** SUPPLIED ENTRIES follows **

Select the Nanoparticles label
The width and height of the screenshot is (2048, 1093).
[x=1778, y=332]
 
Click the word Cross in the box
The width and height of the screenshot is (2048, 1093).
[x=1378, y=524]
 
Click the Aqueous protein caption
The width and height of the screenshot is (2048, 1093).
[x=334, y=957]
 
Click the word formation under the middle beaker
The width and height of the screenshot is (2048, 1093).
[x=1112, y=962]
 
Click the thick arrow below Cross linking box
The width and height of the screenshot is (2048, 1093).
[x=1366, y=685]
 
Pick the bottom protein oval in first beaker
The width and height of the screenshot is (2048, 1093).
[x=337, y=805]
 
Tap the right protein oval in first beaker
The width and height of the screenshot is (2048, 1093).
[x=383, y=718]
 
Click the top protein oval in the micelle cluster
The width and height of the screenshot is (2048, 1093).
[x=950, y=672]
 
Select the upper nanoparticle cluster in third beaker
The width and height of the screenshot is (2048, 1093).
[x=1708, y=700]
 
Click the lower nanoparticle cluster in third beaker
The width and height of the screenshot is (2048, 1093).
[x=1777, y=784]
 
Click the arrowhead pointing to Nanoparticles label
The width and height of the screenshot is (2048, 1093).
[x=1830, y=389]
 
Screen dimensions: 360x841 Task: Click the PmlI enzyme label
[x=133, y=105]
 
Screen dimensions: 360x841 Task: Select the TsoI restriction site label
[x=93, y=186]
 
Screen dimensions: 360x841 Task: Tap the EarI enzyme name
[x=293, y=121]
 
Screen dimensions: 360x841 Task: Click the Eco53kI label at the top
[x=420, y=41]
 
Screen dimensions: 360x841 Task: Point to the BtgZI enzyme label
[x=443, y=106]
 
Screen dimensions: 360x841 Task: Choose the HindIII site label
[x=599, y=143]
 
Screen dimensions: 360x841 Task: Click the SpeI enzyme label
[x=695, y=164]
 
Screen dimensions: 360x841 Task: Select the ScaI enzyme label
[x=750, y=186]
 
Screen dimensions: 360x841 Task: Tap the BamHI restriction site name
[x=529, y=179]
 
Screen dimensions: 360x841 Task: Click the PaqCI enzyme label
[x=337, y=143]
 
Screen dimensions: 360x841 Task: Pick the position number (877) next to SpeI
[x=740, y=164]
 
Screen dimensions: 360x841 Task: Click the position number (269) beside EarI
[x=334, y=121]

** End of SUPPLIED ENTRIES **

### TASK
Each line of the material above that contains the string "word" adds one to the count; report the final count only.

### TASK RESULT
2